Furacão: ministro pede afastamento do STJ

Portal Terra

RIO - O ministro Paulo Medina apresentou nesta sexta-feira pedido de licença médica e se afastou de suas funções no Superior Tribunal de Justiça (STJ). Ele é suspeito de ligação com a quadrilha que comandava um esquema de jogos ilegais que envolveria bicheiros, magistrados e policiais desmantelada na semana passada pela Operação Furacão da Polícia Federal (PF). Ele nega todas as acusações. A informação é do Globo Notícias.

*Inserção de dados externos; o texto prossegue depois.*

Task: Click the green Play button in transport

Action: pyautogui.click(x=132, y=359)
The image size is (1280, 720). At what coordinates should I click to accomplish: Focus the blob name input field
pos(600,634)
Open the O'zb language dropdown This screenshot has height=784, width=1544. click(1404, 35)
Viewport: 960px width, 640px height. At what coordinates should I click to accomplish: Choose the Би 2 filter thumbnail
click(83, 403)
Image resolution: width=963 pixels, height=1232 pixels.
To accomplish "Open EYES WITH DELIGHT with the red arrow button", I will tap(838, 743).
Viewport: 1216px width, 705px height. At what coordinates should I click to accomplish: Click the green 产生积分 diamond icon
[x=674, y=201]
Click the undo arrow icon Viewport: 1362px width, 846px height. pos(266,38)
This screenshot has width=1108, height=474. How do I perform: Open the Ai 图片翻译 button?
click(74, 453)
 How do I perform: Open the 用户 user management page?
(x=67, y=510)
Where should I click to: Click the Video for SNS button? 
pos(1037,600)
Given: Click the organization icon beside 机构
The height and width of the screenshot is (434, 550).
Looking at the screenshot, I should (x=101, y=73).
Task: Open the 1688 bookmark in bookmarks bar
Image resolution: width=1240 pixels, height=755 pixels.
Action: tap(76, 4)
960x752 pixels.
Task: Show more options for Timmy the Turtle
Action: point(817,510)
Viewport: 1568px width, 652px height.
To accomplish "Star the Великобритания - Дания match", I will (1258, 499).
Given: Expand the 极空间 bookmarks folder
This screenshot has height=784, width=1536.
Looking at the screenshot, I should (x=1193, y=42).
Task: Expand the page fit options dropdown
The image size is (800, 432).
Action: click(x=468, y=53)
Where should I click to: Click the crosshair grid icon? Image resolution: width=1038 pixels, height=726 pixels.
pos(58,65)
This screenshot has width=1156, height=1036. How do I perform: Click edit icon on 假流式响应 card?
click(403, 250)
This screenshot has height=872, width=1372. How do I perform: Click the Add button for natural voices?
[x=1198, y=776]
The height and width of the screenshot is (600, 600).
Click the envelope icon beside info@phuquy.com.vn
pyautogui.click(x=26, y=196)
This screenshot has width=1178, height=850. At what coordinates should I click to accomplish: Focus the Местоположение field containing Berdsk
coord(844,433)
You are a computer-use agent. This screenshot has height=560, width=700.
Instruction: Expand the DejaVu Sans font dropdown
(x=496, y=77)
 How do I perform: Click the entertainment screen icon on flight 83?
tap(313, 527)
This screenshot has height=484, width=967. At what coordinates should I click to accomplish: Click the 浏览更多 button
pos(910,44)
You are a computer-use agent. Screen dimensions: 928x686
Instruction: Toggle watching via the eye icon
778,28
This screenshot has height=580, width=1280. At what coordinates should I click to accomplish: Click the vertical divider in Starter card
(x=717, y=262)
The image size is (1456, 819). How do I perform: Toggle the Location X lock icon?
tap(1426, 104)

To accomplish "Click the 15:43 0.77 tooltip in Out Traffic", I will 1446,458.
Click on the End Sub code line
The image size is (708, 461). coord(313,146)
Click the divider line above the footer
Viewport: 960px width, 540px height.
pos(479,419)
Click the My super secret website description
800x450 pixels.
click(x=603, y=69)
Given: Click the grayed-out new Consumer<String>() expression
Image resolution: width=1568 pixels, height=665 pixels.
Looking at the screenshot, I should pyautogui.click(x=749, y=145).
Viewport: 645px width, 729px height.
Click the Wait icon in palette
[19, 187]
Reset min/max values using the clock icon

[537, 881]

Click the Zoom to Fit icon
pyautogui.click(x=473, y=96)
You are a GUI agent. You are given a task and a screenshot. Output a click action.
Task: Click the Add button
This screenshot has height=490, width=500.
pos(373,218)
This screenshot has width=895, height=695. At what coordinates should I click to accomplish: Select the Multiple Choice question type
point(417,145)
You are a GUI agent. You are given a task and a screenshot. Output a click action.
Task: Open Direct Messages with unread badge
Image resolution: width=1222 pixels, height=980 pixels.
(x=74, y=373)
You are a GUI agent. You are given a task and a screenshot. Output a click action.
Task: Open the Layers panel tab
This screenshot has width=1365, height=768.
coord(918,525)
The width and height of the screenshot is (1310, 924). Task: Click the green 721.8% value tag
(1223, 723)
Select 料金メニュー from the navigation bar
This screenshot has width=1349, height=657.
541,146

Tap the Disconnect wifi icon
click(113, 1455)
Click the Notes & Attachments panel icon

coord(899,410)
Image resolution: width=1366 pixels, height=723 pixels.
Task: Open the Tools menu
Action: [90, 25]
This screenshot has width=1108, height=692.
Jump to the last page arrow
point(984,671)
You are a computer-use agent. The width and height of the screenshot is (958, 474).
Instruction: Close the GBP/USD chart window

O inquérito que deu origem à operação corre em segredo de Justiça no Supremo Tribunal Federal (STF) porque o nome de Medina foi citado nas investigações. Segundo o procurador-geral da República, Luiz Fernando de Souza, não foi feito um pedido de prisão para o ministro junto com os outros 25 detidos pela Furacão porque não há provas de seu envolvimento no esquema.

Segundo a polícia, o irmão do ministro, Virgílio Medina, que foi preso, pediu dinheiro para interferir em decisões judiciais de Paulo sobre a liberação de máquinas caça-níqueis. O pedido inicial foi de R$ 600 mil, mas a negociação teria sido fechada por um R$ 1 milhão.

A Polícia Federal afirmou que foram encontradas cópias de processos do STJ no escritório de advocacia de Virgílio. As cópias, segundo a PF, eram de petições de processos que ainda seriam julgados pelo ministro e tinham timbre de outros escritórios de advocacia.

- O ministro, em nenhuma hipótese, conversou sobre esse processo com o irmão e não sabia que o irmão estava conversando sobre esse processo com outros advogados, se é que estava - afirmou o advogado do ministro Medina, Antônio Carlos de Almeida Castro.

A polícia descobriu ainda um suposto empréstimo de R$ 440 mil de Virgílio para o irmão. Os investigadores suspeitam que o empréstimo teria sido para acobertar pagamento de negociações. O advogado do ministro afirmou que a transação foi legal e declarada no Imposto de Renda de ambos.